=== Aim 1 ===
Arrange the listing, from the line containing "Task: Delete the 4Bet → Call 5Bet row" through the end of the listing, as a Markdown table with the columns "No." and "Entry", one row per line. Omit blank lines and leave the pictures out.
=== Aim 2 ===
Pick up the account of the trip to the Lakesman Half triathlon and continue it after its final sentence.

=== Document text ===
▬▬▬

The weather app was probably the most used app on my phone in the last week. Dean and I were heading up to the Lake District to take part in the Lakesman Half triathlon, deferred from 2020. We’d tackled the full distance event back in 2018 and thought that doing the half would be a nice excuse to go back to the area and perhaps spend a little more time enjoying it. We’d seen previously how quickly the weather can change out there, having seen cyclists battling round the country lanes in driving rain on the day before race day, only for it to be beautiful sunshine on the day itself. Hoping for the best, planning for the worst.
An early start was necessary on Saturday to get us up there in time to register and thankfully it was an uneventful journey. We had time to register, rack our bikes, suss out the entrances and exits of transition and enjoy a pint before finding some dinner and checking in to our B&B, the same one we’d stayed at before, run by 7-time Everest summitter. As we approached the race HQ we saw the finishing arch, with its flashing lights and motivational music pumping out. I started to get really excited and enjoyed the feeling of things being familiar.
It was a sunny afternoon so that pint in the sunshine was thoroughly enjoyable. I struck up a conversation with a chap wearing a Midnight Man finisher t-shirt who was also enjoying a drink with his wife and two dogs at the table next to us. The event takes place in Dartford, very close to where I grew up. It’s easy to strike up conversation prior to events like this where most people are staying over. The whole town was swamped by event t-shirts and sport related tattoos. In our wisdom we’d not booked a table for dinner but Dean’s skills of persuasion came into effect and we secured a table for an hour at a lovely Italian. It was still early in the evening but we also had an early start so we retired to our room to sort out our kit and wind down ahead of an early night.

▬▬▬

=== Provided data ===
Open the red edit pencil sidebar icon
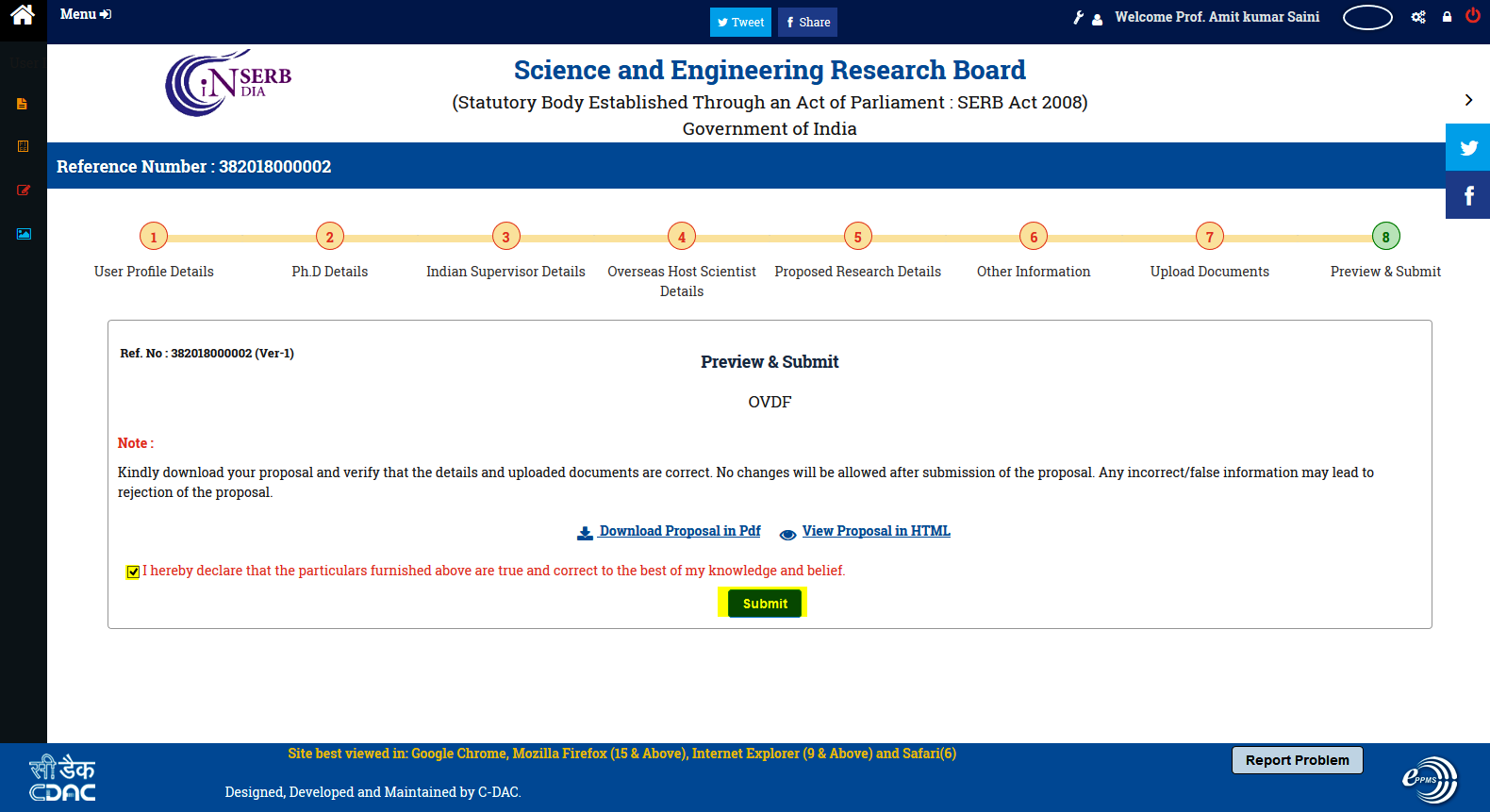 (x=24, y=191)
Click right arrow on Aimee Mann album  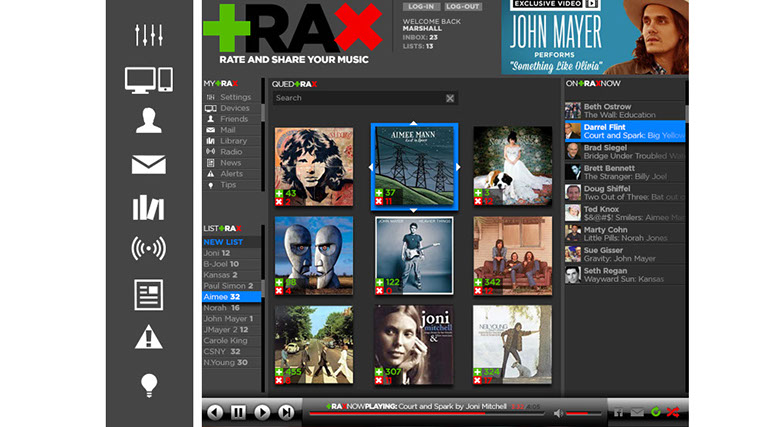pos(459,166)
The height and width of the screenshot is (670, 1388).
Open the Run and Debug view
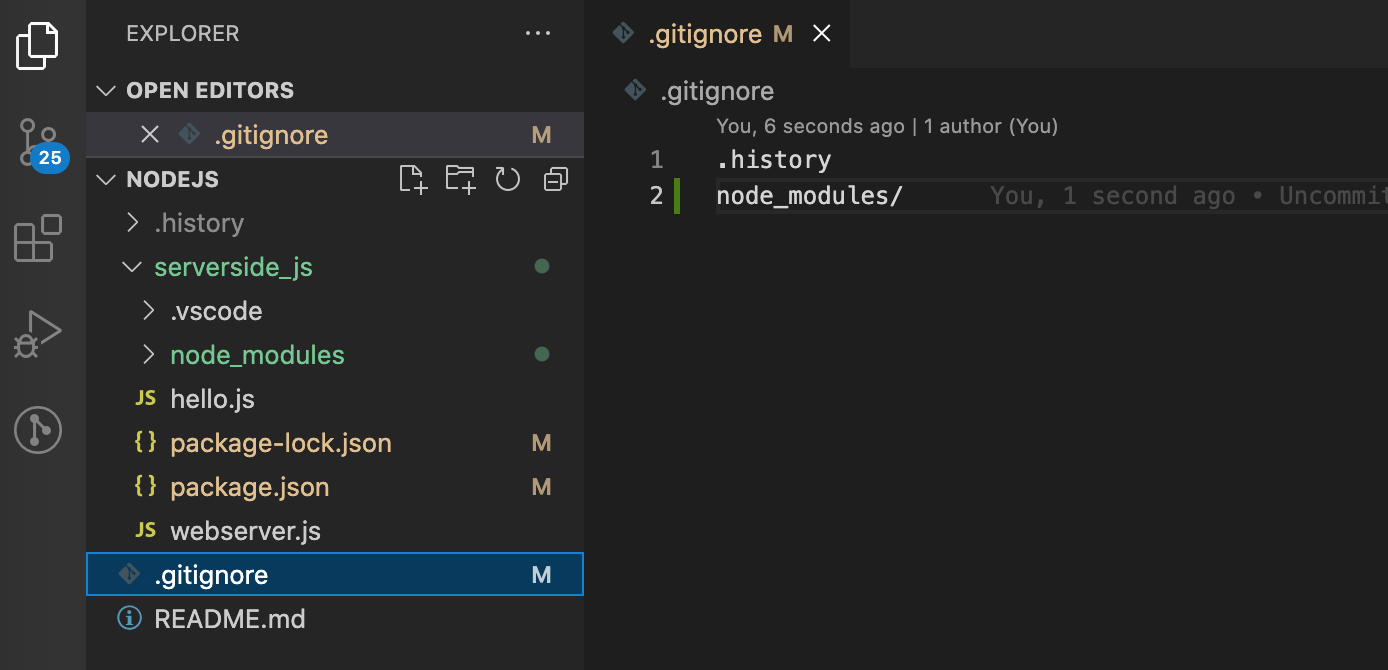[38, 334]
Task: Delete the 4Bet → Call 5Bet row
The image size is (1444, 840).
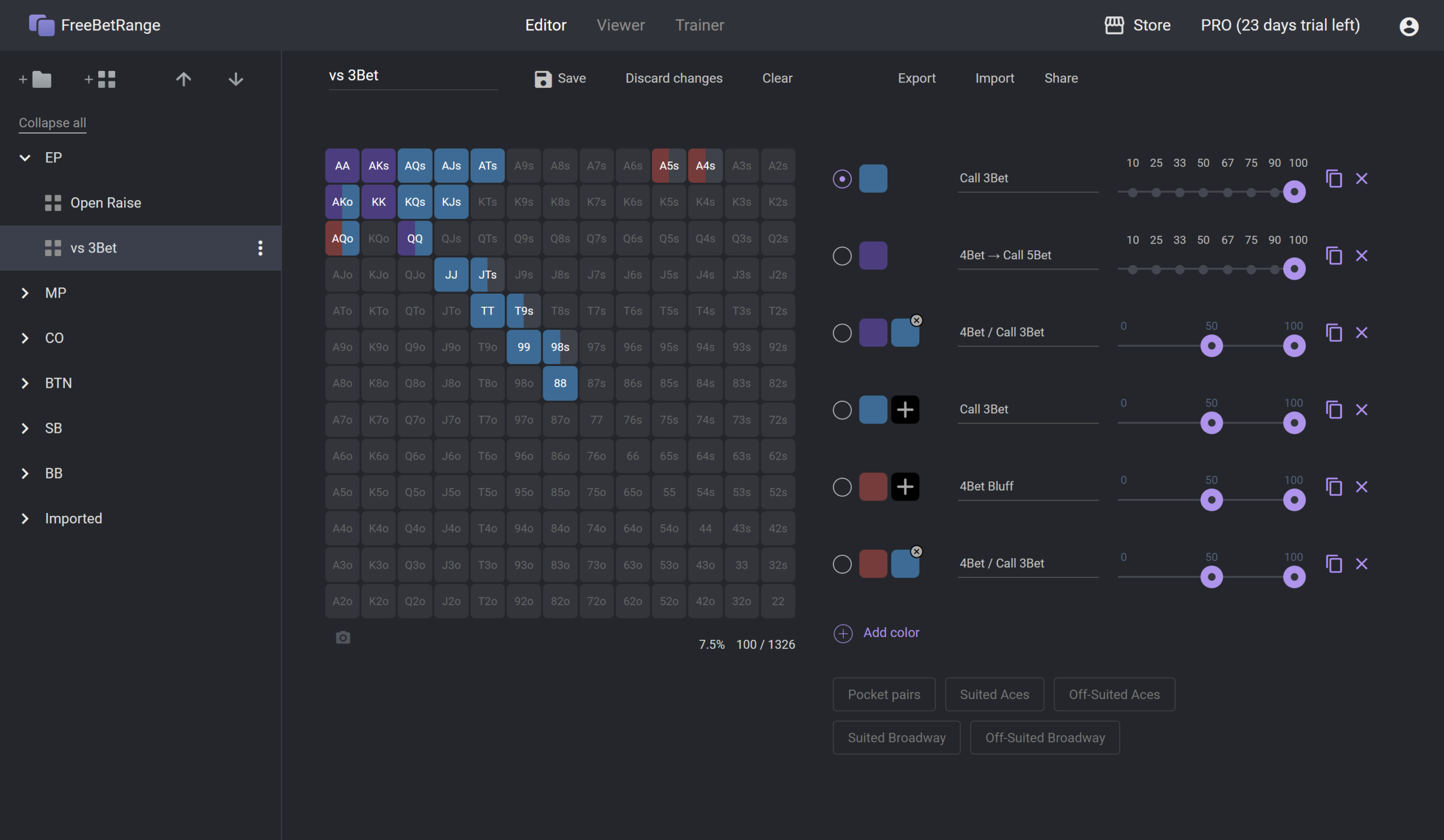Action: click(x=1362, y=255)
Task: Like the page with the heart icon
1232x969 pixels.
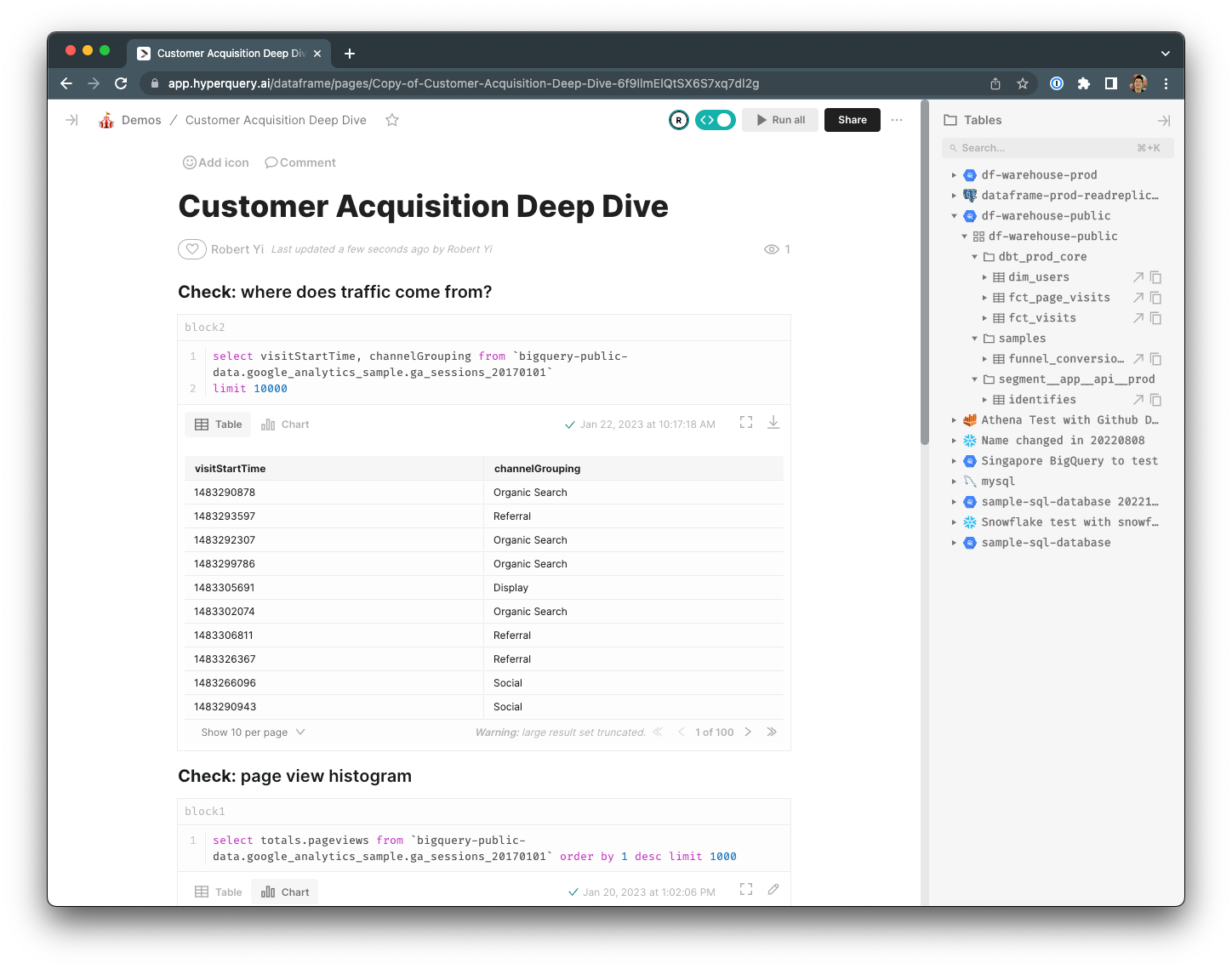Action: point(192,248)
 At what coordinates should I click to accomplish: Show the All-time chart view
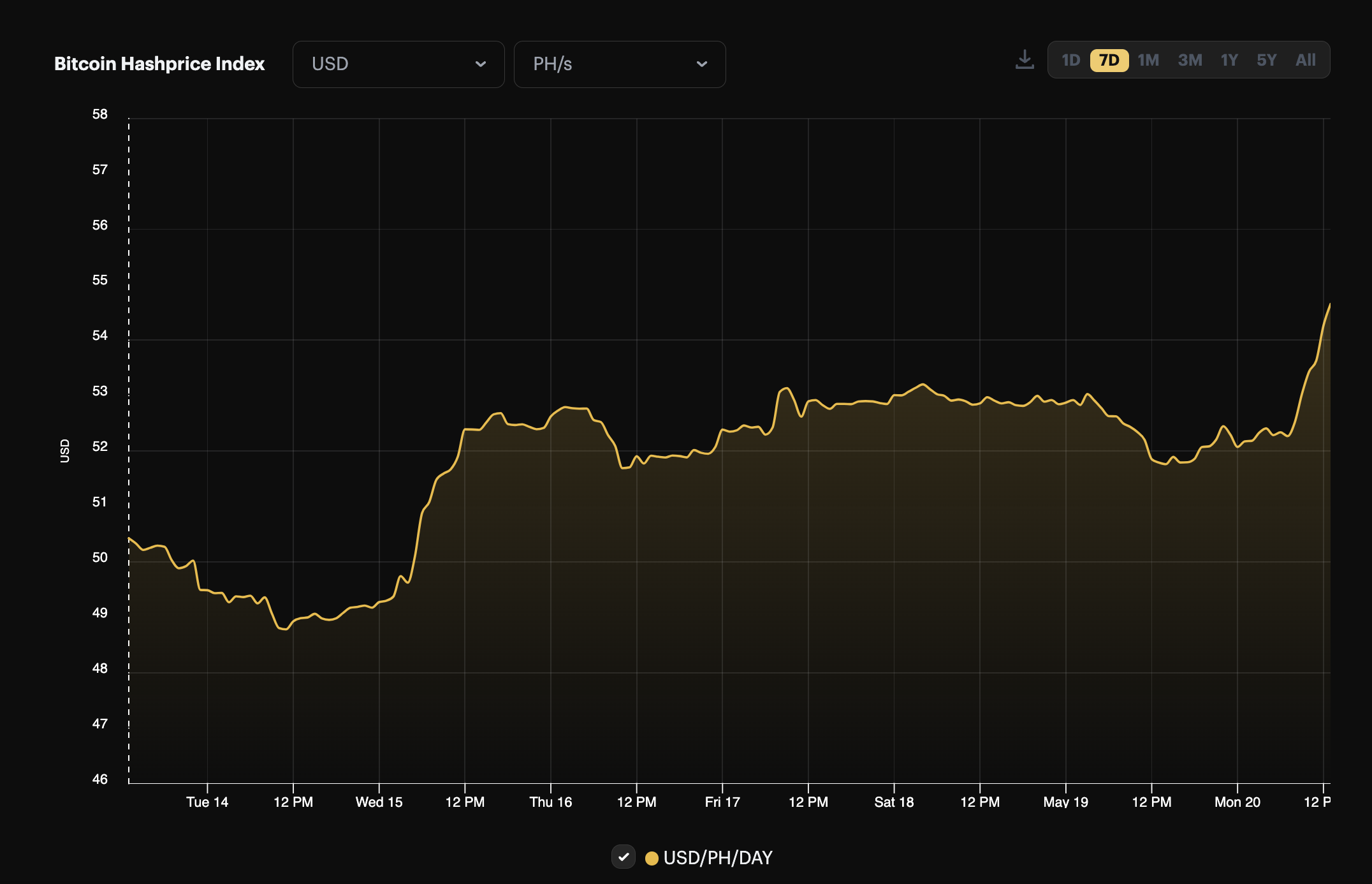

▬▬▬

=== Task response 1 ===
| No. | Entry |
|---|---|
| 1 | Task: Delete the 4Bet → Call 5Bet row |
| 2 | The image size is (1444, 840). |
| 3 | Action: click(x=1362, y=255) |
| 4 | Task: Like the page with the heart icon |
| 5 | 1232x969 pixels. |
| 6 | Action: point(192,248) |
| 7 |  At what coordinates should I click to accomplish: Show the All-time chart view |

=== Task response 2 ===
At 4:45am my alarm went off. I’d like to say I lept out of bed full of enthusiasm but reality was that I rolled out of bed, fumbled for my phone on the opposite side of the room, flung open the curtains and stumbled to the bathroom before I could consider falling back to sleep. Half an hour later, after a breakfast of weetabix and alpen with banana we were out the door and following other bleary eyed athletes down a path we’d not been down before (are you sure this is the right way?) hoping we’d end up at transition.
I’m now completely sold on the concept of transition bags. Previously athletes were given kit bags for each part of the transition and there was a change tent. This year it was more traditional with no tent and everything being by your bike. Boxes of a certain size were allowed but I don’t see the appeal of man handling those whilst also maneuvering a bike. My tri bag had all the right compartments and pockets and made set up a breeze. Just as well because soon I was pouring water down my wetsuit (thanks for the tip Hannah) and kissing Dean farewell on the shore of Derwent Water. Athletes were given the option not to do the swim this year due to swimming facilities not having been as accessible during lock down so Dean opted out and I’d opted in. Despite only having swum twice this year I knew I needed to give it a go. I’d get round by hook or by crook and it’s too lovely a place not to swim if you have the opportunity. This year’s swim had a rolling start which I really liked. I got sudden nerves on my way down to the water which Technical Official Jamie helped to quell with some kind words.
A few strokes of front crawl, a few strokes of breaststroke, I was struggling to find my rhythm and I swore at myself. Try again. Goggles are fogging, best sort that out. A sudden exclamation beside me from one of the many wetsuit clad, blue cap wearing swimmers “It’s you!”. I played along, having absolutely no idea who it was. Bit more crawl, bit more breaststroke, a mix of sighting correctly and sighting as I used to (incorrectly). Every stroke gets me closer to finishing. The water was beautifully clear and cool, the scenery so stunning that once again I almost didn’t want to finish. But I did, with a big grin on my face as I jogged my way to my bike.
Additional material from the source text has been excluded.